Within the records below is a range that opens at the line with "Последние сообщения (159, 35)" and closes at the line with "22269 (13, 634)". Return that range word for word, both ends included, and only that range.

··· Task data ···

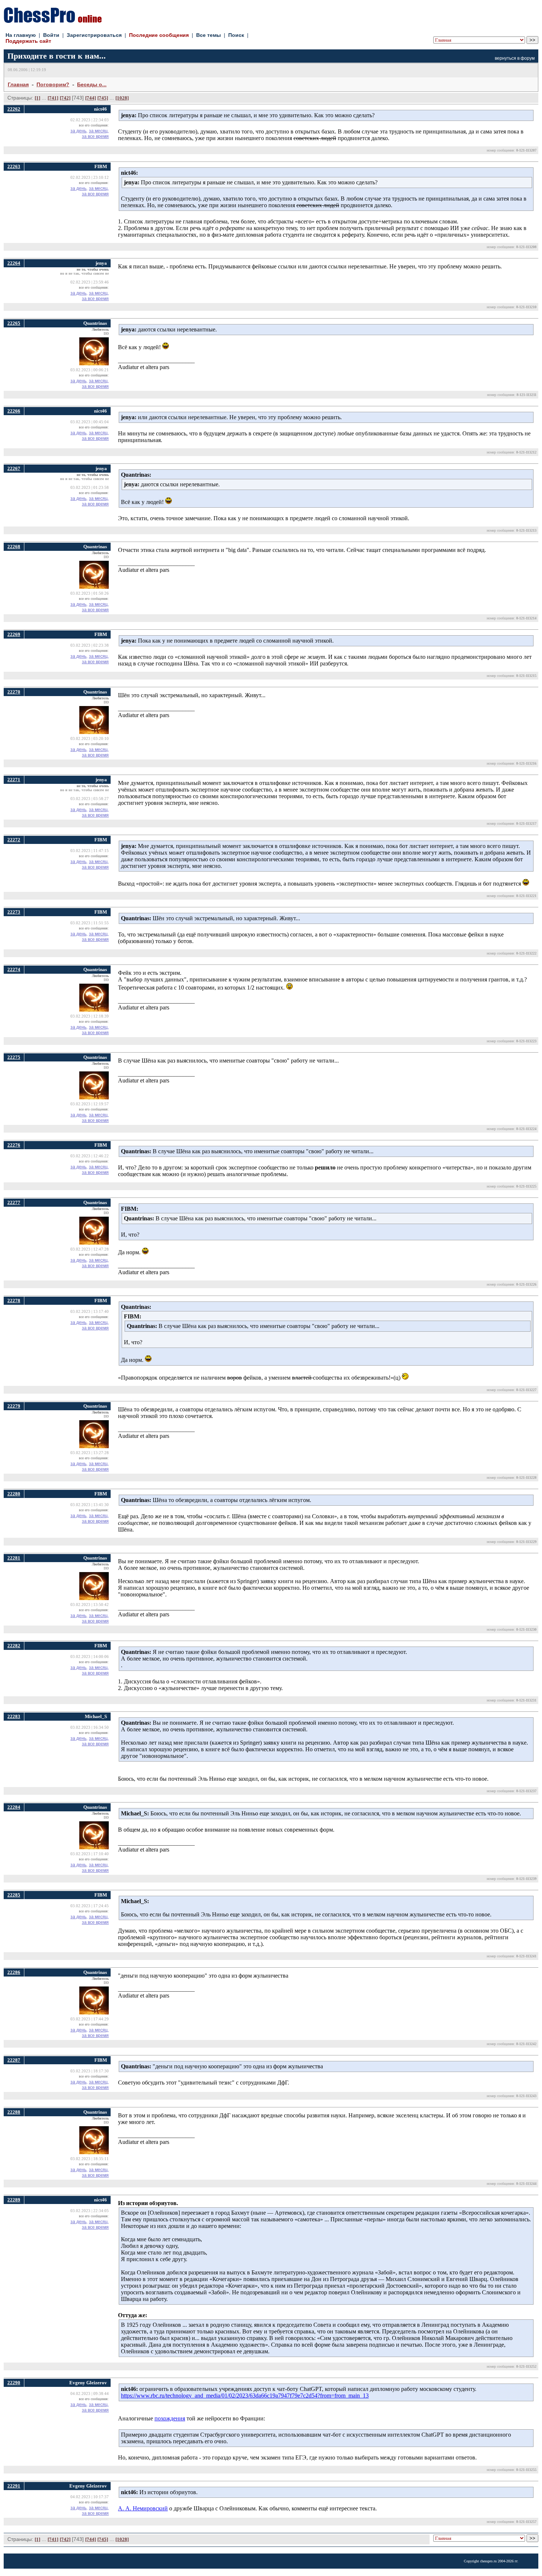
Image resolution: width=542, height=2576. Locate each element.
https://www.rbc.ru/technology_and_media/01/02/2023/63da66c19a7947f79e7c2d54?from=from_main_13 (245, 2395)
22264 (13, 263)
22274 (13, 969)
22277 (13, 1202)
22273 (13, 912)
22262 (13, 109)
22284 (13, 1807)
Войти (51, 35)
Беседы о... (92, 84)
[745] (102, 98)
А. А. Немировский (143, 2508)
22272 (13, 839)
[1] (37, 98)
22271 (13, 779)
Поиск (236, 35)
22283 (13, 1716)
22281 (13, 1558)
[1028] (122, 98)
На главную (21, 35)
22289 (13, 2200)
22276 (13, 1145)
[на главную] (53, 21)
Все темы (208, 35)
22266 (13, 411)
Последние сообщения (159, 35)
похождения (169, 2418)
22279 (13, 1406)
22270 (13, 692)
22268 (13, 546)
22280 (13, 1493)
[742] (65, 98)
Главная (18, 84)
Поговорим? (53, 84)
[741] (53, 98)
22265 (13, 323)
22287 (13, 2060)
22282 (13, 1645)
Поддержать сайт (28, 41)
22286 (13, 1972)
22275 (13, 1057)
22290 (13, 2382)
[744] (90, 98)
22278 (13, 1300)
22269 (13, 634)
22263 (13, 166)
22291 (13, 2486)
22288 (13, 2112)
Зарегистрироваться (94, 35)
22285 (13, 1895)
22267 (13, 468)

···

== Solution to the exercise ==
Последние сообщения (159, 35)
похождения (169, 2418)
22279 (13, 1406)
22270 (13, 692)
22268 (13, 546)
22280 (13, 1493)
[742] (65, 98)
Главная (18, 84)
Поговорим? (53, 84)
[741] (53, 98)
22265 (13, 323)
22287 (13, 2060)
22282 (13, 1645)
Поддержать сайт (28, 41)
22286 (13, 1972)
22275 (13, 1057)
22290 (13, 2382)
[744] (90, 98)
22278 (13, 1300)
22269 (13, 634)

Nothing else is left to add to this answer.